Im Zusammenhang mit Capsule Wardrobe und selber Nähen darf ein Designer nicht fehlen: Hilli Hiltrud. Henrike aus dem niedersächsischen Tötensen ist studierte Industriedesignerin und hat sich auf ihre Fahnen geschrieben, dass man mit ihren Schnitten einen solchen perfekt aufeinander abgestimmten Kleiderschrank füllen kann. Warum das für sie wichtig ist, und wer eigentlich Hilli Hiltrud ist, verrät sie uns im Interview.
Sewunity: Hallo liebe Henrike, wie schön, dass du Zeit für uns hast! Wovon halte ich dich denn ab?

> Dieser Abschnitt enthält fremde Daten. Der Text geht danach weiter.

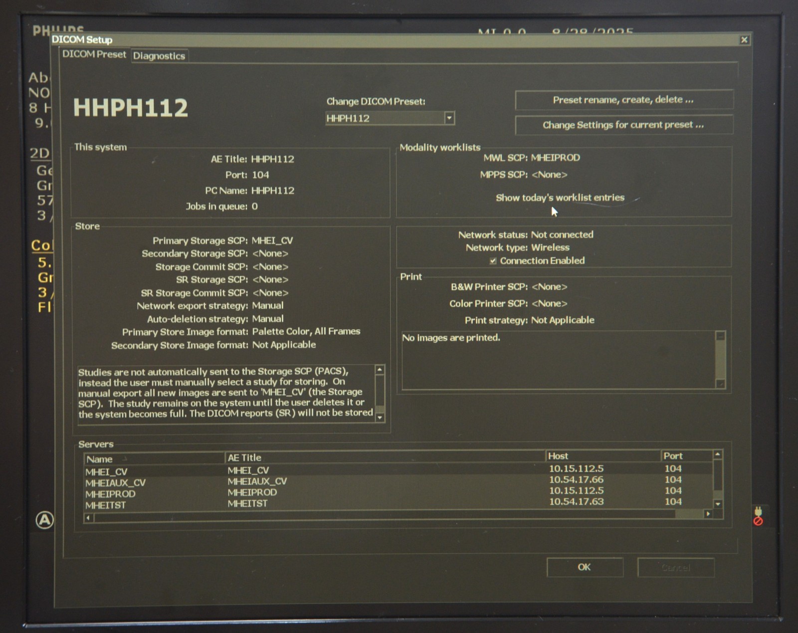Screen dimensions: 798x633
Task: Switch to the Diagnostics tab
Action: point(159,56)
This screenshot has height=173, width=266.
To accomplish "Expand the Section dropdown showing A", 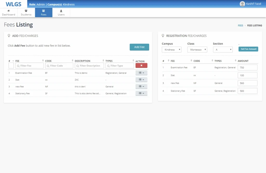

Henrike: Ich habe mir eben ein weiteres Shirt #sewbasic genäht und wollte gerade die passenden Socken aus dem Rest zuschneiden.
Du bist bei unseren Usern als Designerin bekannt und beliebt. Wolltest du schon immer was mit Mode machen?

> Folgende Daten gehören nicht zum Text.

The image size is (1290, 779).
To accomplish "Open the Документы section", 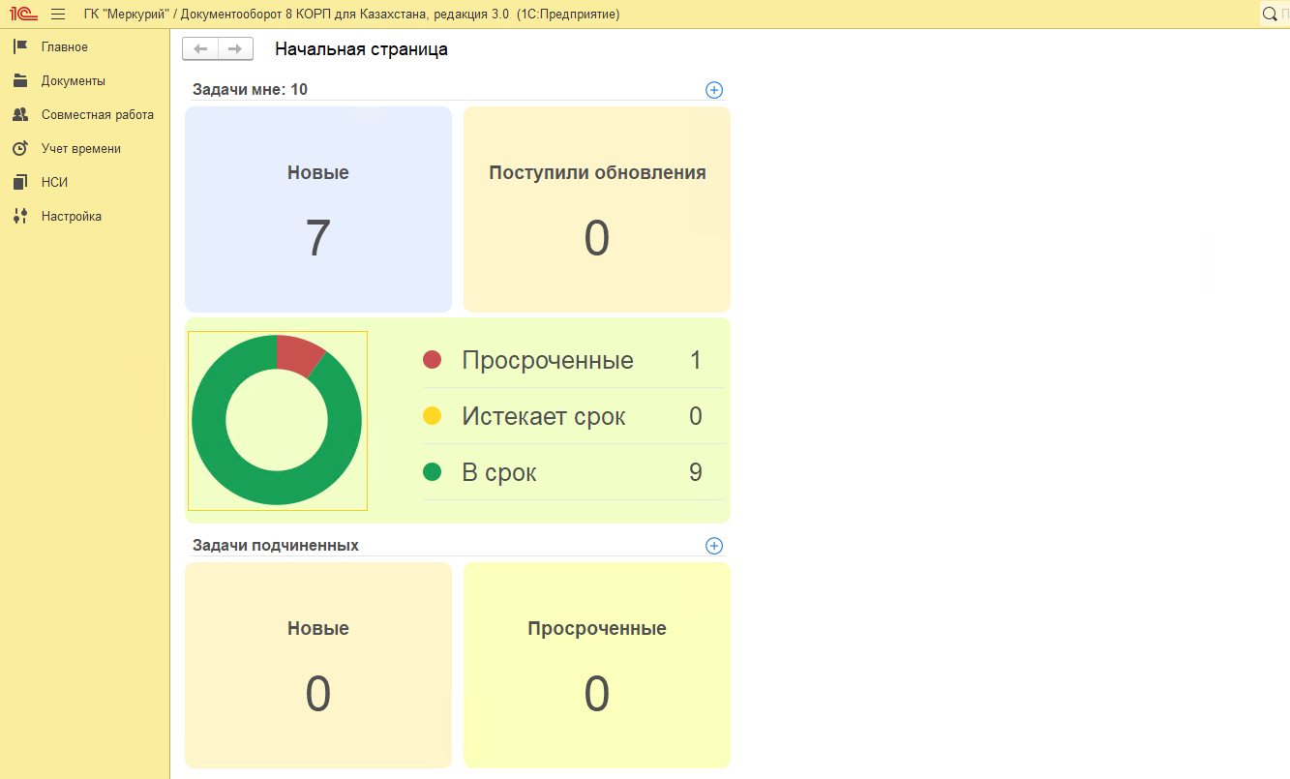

Danke, das hört man doch gern ? Tatsächlich wollte ich lange Zeit Modedesign studieren und habe schon während meiner Schulzeit innerhalb von Praktika immer darauf hingearbeitet. Auch nach dem Abi bin ich fast ein Jahr bei einer Modedesignerin im Praktikum gewesen, habe mich dann aber kurz vor knapp spontan gegen ein Modedesignstudium entschieden. Irgendwie fühlte ich mich an der Mode-Universität fehl am Platz und habe dann ein Studium als Industriedesignerin angefangen.

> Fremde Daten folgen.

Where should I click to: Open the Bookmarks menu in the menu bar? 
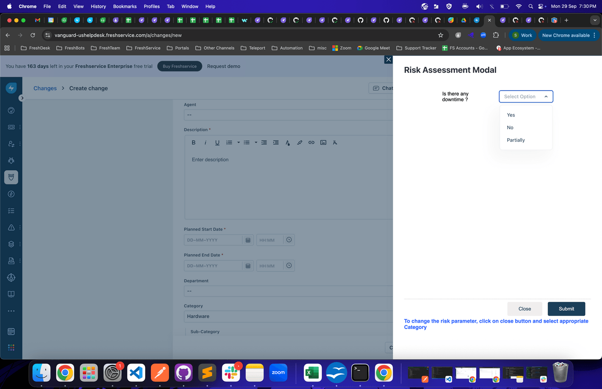(125, 6)
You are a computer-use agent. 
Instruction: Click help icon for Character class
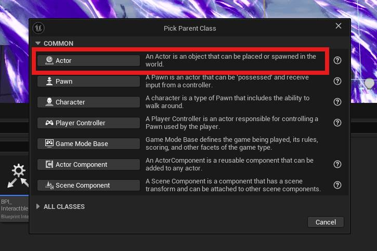coord(337,102)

Wann hat bei dir die Sache mit dem Nähen angefangen? Gibt es da eine Geschichte dazu?
Ich war 12, als ich mit dem Nähen begann. Was der genaue Anlass war, weshalb ich plötzlich unbedingt nähen wollte, weiß ich allerdings nicht mehr genau. Gereizt hat es mich allerdings von Anfang an, meine eigene Kleidung zu nähen. Dafür habe ich alte XXXL-Kleidung, Vorhänge und ähnliches upgecycelt, wie man heute sagen würde.
Und was war der Anlass für dich, eigene Schnitte zu entwerfen? Wann hast du dir gesagt: Ich mach mich jetzt selbständig und verkaufe meine E-Books?
Eigentlich war es der Geldmangel in jungen Jahren. Mein Taschengeld war rar und es hat mir mehr Spaß gemacht, bestehende Kleidung auseinanderzunehmen, zu schauen, wie diese zusammengesetzt ist und mir eigene Schnitte zu machen, als mein weniges Taschengeld für Nähzeitschriften auszugeben.
In die Selbstständigkeit bin ich eher hineingerutscht. Als ich meine selbstgenähten Socken damals auf Facebook postete und soviele Nachfragen nach einem eBook kamen, habe ich mich dran gesetzt und das, was ich sonst nur für mich gemacht habe, auch für andere gemacht. So nahm das mit den E-Books seinen Lauf.
Bist du da von Anfang an professionell rangegangen? Oder warst du - wenn man es jetzt in der Retrospektive anschaut - auch an manchen Stellen etwas blauäugig? Gibt es etwas, was du der jüngeren Henrike von damals als heißen Tipp mit an die Hand geben würdest?
Ich würde sagen, dass ich selbst jetzt noch manchmal recht naiv an einige Dinge herangehe. Mein Rat an mein jüngeres Ich: Vertrau viel mehr in dich selbst und lass dich nicht so schnell aus der Bahn werfen.
Du bist ja eine ganz klassische Designerin, die nicht nur im Bereich Mode arbeitet. Oder würdest du dich eher als Modedesignerin bezeichnen, die auch andere Dinge im Bereich Design macht?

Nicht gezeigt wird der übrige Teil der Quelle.